Дом с башенкой – алмаз в нашей ржавой короне, где все плебейские стразы тускло бликуют; Дом с башенкой – камень благородный, хотя и очень причудливо огранен. Несет он в себе примету незаконченности, как будто создатель наш, наш скромный ювелир, сидел себе за рабочим столом, утомительно долго шаркая грубым напильником, вытачивал фасады и дворы нашего Агапова тупика; занялся, наконец, огранкой настоящего камня – да вот в разгар точного, скрупулезного труда отчего-то зевнул... Откинулся на спинку стула, потянулся, приподнял утомленную бровь, выронил из глазницы черное бельмо ювелирной лупы, и, запахнув полы шелкового халата, отправился, предположим, на кухню – сварить себе кофию; сготовил, серебряной гильотинкой кастрировал гаванскую сигару, закурил да и задремал себе у окна... А проснувшись, засмотрелся в какой-то другой угол верстака, позабыл про нас, принялся вытачивать другие пространства; может, Сретенку полировал, или Лубянку гранил, Арбат осторожно шлифовал – так и остался Дом с башенкой незавершенным... Должно быть, смутные готические фантазии тревожили нашего ювелира за работой –
и ожили под резцом, вычертились узкие бойницы окон, тонкие, летящие вверх линии фасада, глубокая ниша над подъездом, где встал на вечный пост Ричард и оперся локтем на рукоять огромного меча. И почему-то созрела в правом углу башенка; она эркером обнимает угол дома чуть выше уровня четвертого этажа и походит на глуповатую туру. По всему судя, дом должен бы иметь иной размер, иную форму: скажем, подъездов должно быть два – и башенки тоже две; однако через три окна от дозорного Ричарда готические линии резко, бездарно обрываются, точно рассеченные палаческим топором, а вторая половина дома обрушилась с плахи, покатилась куда-то – то ли на Сретенку, то ли на Чистые Пруды; и оттого Ричард так угрюм, тяжел в своем одиночестве, и даже не замечает, что его шлем и латы в отвратительной коросте голубиного помета... Он отшагнул в глубь полукруглой ниши; косой свет скользит по бетонным доспехам, оттеняет смотровые пазы забрала, острые холмики локтевых и коленных суставов и подчеркивает тяжесть огромной десницы в боевой перчатке; знакомы были дети под нашим старым добрым небом со вкусом свинцовых чернил Вальтера Скотта – и потому каменное чудовище, охраняющее Дом с башенкой, конечно же, звалось Ричардом, и в холодной толще бетона стучало для них львиное сердце.Смотри, охотник, выслеживай: видишь, по краю сквера бредет маленькая рыжая девочка – что-то в ней есть от бельчонка, не правда ли, – маленького безобидного зверька, заблудившегося, потерявшегося в Агаповом тупике; и какой же у нее несчастный вид – она водит... Играли дети в прядки, вставши в круг, считались для начала, и рука разводящего отмеряла доли этого круга: Вышел.

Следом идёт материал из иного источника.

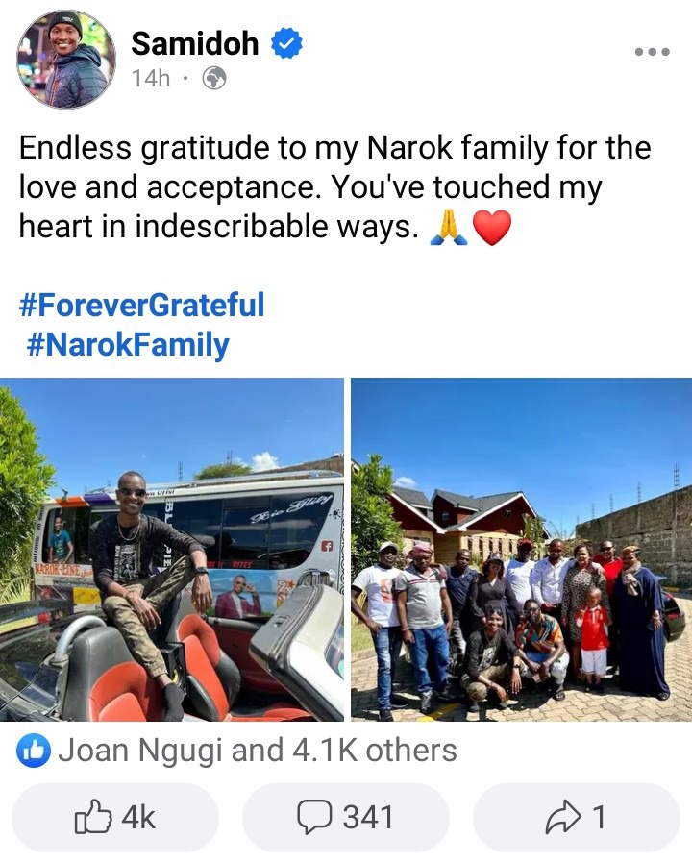
Task: Select the share button showing 1
Action: 577,817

Месяц. Из тумана. Вынул. Ножик. Из кармана. Буду. Резать. Буду. Бить. Все равно. Тебе...
И ей выпало водить.
Она давно водит, никак не меньше часа: товарищи по игре попрятались, и она никого не смогла отыскать, Теперь бредет краем сквера и не замечает, что щеки ее влажные от слез – какая досада! отчего она так неудачлива в детских играх? – и вдруг чувствует, как на плечо ее опускается чья-то рука. Она поднимет глаза и увидит невысокого человека в строгом черном костюме – он знаком бельчонку: с этим учителем они встречались в школьных коридорах. "У вас какая-то беда?" – спросит учитель и, взяв за руку, поведет ее к Дому с башенкой. Идти ему трудно: он тяжело приволакивает правую ногу в черном, огромном, напоминающем спелую грушу ортопедическом ботинке, на ходу он раскачивается, как будто проваливается через шаг в ямку...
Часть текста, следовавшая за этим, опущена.